Там, пока очаг растопили, пока воды согрели, пока рану лушкину осмотрели да промыли, пока поели чем Бог послал — уже и рассвело давно.

И лишь после этого Тит, наконец, приступил к серьёзному разговору.

— Ну что, Анфиса, я тебя по-людски принял — накормил, напоил, спать сейчас положу — передремать тебе надо, прежде чем к кордону пойдём. Уважь и ты меня — расскажи, откуда у тебя рана ножевая, и что за беда-напасть вас с дитём в лес загнала?

Лушка кивнула, не торопясь выбралась из-за стола — и вдруг рухнула на колени. Начала торопливо, глядя на заросшего бородой егеря снизу вверх.

— Вот что я тебе скажу, хозяин добрый да ласковый. Ты, Тит, нас не только уважил — ты, по всему получается, с того света нас с сынком вытащил.

Поэтому врать я тебе не хочу, а правды не скажу.

Не потому, что дура неблагодарная — наоборот, свою порчу на тебя навести не желаю. Христом-богом прошу — поверь мне, Тит, не надо тебе это знать.
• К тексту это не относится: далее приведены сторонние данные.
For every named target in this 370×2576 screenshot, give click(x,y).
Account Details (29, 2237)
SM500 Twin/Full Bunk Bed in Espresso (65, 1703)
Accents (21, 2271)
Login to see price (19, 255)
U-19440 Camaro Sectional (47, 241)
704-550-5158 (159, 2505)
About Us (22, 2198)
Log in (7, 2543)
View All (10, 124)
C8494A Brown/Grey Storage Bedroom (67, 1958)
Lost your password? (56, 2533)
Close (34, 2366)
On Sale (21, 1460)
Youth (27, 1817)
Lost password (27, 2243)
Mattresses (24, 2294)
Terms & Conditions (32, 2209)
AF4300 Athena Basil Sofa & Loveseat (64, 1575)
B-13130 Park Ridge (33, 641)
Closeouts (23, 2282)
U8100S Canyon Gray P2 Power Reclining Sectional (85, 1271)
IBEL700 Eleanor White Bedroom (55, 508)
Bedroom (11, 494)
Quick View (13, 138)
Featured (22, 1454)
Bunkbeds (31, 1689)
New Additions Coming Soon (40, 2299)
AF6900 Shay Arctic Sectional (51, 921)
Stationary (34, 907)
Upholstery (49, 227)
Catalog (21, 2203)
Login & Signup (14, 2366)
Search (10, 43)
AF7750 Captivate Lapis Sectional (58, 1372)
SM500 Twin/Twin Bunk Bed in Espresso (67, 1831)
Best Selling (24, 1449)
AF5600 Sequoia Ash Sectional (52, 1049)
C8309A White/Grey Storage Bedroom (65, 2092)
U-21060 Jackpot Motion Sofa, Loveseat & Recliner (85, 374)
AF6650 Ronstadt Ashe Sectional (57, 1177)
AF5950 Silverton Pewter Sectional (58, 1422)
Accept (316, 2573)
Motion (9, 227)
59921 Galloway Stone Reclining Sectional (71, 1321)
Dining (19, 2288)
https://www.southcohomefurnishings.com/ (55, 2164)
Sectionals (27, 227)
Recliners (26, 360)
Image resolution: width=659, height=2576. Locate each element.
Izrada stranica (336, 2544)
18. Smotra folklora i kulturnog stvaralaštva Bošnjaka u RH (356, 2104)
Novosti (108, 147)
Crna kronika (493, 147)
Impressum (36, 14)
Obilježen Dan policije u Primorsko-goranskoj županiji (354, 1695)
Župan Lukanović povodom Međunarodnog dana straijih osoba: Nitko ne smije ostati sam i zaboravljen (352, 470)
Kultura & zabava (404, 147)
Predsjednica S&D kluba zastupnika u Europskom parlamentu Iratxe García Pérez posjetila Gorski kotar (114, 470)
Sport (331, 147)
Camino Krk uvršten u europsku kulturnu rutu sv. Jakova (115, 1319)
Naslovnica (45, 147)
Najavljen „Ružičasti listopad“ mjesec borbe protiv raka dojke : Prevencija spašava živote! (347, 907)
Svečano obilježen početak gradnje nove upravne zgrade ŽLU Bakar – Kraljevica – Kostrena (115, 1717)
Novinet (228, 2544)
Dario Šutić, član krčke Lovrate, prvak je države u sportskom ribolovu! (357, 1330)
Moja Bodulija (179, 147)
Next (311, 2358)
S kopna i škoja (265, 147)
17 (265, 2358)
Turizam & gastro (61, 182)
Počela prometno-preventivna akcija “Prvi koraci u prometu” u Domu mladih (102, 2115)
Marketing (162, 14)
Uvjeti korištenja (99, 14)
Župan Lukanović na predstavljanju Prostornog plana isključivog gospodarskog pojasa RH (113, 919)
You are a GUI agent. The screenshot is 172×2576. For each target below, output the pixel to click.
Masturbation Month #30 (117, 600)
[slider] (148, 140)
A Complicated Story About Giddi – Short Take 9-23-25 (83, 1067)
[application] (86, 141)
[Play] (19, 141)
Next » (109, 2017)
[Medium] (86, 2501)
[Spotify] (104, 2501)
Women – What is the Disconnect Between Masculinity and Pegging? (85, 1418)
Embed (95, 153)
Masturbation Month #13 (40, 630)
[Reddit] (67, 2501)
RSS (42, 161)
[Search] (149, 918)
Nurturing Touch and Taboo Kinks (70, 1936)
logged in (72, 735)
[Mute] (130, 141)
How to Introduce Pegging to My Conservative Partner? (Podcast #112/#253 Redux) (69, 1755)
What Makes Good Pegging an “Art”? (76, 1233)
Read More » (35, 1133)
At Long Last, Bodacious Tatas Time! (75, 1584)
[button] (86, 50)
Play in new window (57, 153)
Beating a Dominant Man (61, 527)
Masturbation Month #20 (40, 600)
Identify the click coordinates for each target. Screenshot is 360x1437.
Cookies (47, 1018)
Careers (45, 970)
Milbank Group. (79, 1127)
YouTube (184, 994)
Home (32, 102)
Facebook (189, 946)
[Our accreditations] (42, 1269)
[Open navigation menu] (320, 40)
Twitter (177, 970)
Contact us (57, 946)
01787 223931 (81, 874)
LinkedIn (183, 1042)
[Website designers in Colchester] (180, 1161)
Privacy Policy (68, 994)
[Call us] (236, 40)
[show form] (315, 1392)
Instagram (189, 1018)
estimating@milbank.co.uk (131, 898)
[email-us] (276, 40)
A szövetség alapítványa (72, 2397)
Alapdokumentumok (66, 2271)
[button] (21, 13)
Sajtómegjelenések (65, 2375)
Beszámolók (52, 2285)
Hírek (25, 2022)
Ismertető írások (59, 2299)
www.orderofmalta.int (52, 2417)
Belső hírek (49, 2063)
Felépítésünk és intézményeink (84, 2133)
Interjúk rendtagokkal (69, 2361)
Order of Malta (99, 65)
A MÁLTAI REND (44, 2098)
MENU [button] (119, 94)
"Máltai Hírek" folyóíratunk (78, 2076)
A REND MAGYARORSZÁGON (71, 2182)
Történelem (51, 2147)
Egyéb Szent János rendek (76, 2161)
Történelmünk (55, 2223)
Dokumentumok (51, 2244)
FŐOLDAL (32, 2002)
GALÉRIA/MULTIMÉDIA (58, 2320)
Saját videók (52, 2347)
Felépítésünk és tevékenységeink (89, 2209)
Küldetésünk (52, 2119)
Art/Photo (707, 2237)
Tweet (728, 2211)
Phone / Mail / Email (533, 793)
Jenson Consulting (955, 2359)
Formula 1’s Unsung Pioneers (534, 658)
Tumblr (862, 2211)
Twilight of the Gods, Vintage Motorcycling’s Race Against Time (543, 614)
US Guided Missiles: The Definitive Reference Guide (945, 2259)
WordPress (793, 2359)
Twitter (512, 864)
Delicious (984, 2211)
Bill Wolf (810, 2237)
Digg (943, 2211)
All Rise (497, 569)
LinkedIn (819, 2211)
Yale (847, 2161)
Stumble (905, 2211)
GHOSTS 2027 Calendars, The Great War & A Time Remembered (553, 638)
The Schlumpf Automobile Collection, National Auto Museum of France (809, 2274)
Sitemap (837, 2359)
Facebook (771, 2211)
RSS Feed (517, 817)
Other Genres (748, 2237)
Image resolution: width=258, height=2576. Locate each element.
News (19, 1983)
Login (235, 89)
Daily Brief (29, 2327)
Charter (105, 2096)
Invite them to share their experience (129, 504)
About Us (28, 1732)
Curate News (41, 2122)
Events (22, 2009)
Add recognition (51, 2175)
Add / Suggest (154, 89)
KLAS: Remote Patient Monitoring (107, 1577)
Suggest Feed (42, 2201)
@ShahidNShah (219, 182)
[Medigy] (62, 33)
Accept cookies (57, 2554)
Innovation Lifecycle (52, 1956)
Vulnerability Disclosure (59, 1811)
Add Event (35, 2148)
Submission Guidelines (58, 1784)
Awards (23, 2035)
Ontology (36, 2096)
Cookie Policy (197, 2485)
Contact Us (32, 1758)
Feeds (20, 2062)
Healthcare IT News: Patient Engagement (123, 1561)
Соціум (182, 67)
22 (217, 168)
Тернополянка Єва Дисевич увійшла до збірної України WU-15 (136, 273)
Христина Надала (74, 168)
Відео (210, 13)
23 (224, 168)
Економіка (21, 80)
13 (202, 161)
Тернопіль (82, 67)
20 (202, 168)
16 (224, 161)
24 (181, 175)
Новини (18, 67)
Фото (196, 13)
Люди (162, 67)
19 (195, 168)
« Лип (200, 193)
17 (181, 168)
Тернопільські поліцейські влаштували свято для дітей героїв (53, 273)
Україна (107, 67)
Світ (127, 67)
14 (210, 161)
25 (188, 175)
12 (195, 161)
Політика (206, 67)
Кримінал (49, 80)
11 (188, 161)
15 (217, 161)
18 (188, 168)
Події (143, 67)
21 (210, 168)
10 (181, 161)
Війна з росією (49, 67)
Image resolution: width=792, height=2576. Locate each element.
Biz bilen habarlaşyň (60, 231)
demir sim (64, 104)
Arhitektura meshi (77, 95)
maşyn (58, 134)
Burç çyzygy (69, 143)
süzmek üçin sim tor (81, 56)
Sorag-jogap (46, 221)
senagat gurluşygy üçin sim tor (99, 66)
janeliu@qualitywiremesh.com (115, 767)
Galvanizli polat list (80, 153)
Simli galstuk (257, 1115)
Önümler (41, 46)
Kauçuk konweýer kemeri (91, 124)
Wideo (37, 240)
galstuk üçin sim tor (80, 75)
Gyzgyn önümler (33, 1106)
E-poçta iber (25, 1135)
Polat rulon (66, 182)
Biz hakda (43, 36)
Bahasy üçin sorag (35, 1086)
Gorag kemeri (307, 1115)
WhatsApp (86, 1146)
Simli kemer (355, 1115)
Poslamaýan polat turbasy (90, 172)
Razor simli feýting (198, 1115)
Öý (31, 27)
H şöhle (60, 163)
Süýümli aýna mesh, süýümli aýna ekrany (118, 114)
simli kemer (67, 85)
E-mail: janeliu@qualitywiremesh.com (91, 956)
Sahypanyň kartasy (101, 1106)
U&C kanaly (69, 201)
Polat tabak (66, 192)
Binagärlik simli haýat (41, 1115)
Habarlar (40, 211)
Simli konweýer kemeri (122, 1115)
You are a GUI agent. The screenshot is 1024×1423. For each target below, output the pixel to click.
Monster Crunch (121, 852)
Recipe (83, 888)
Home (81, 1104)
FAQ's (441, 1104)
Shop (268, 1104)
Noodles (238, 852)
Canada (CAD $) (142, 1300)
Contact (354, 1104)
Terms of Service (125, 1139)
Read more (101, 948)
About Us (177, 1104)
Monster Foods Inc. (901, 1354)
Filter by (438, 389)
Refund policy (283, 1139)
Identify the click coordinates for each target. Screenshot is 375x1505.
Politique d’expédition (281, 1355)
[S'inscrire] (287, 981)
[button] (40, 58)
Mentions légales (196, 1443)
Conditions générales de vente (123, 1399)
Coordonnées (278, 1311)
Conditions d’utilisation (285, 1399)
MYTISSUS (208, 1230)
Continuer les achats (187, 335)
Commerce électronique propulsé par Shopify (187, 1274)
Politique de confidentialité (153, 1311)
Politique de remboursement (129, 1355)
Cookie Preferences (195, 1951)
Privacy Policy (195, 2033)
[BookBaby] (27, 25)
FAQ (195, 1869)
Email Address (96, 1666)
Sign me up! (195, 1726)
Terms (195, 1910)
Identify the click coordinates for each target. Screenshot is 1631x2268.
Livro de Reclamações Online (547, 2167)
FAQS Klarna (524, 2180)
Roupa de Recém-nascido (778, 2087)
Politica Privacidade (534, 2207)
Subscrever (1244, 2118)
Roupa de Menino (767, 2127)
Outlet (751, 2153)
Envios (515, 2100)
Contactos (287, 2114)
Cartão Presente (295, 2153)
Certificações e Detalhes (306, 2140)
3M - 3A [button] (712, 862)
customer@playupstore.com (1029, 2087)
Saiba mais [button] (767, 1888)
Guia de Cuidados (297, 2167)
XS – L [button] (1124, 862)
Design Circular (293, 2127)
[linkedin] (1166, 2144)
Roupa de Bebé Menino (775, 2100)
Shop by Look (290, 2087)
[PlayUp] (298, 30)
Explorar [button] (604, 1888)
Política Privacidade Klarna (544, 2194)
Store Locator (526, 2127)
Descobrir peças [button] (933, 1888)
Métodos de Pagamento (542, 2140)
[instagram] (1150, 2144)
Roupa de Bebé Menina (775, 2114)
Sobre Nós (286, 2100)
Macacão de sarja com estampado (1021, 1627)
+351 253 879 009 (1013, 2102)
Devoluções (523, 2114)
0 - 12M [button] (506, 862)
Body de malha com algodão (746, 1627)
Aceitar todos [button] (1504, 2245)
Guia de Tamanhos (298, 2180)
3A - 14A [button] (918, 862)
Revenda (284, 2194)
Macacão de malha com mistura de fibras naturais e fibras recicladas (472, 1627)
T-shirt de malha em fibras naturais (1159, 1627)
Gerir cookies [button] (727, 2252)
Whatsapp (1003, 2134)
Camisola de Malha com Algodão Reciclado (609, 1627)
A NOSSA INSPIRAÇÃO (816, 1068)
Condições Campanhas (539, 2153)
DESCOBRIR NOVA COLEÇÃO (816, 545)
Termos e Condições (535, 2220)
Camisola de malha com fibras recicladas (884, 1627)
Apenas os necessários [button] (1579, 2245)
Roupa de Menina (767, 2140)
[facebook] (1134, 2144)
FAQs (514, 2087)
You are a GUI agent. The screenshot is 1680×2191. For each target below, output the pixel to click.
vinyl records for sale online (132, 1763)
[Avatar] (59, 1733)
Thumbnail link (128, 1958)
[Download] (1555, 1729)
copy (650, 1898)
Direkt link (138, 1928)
Не нашего это ума дело, это дела господские, да ещё такие, из-за которых головы летят как листья осенью и кровь как вода льётся! Не по моей воле меня в этот омут затянуло, но тебя за собой потащить не желаю. Одно скажу — главное лихо миновало вроде как, может, и выскочили мы с маленьким из петли, что на шее затягивалась.

Лушка секунду помолчала, а потом продолжила — как в воду прыгнула:

— И ещё вот что тебе, хозяин ласковый, сказать хочу. По-хорошему, да по-доброму мне бы в благодарность за доброту и ласку твою уйти от тебя побыстрей надо, чтобы и тебя не зацепило.

Да некуда нам идти. Нет нам с ним в мире больше защиты и обороны — нигде нет. Обратно домой мне идти — проще уж самой в омут прыгнуть, а других мест я и не видала в жизни никогда.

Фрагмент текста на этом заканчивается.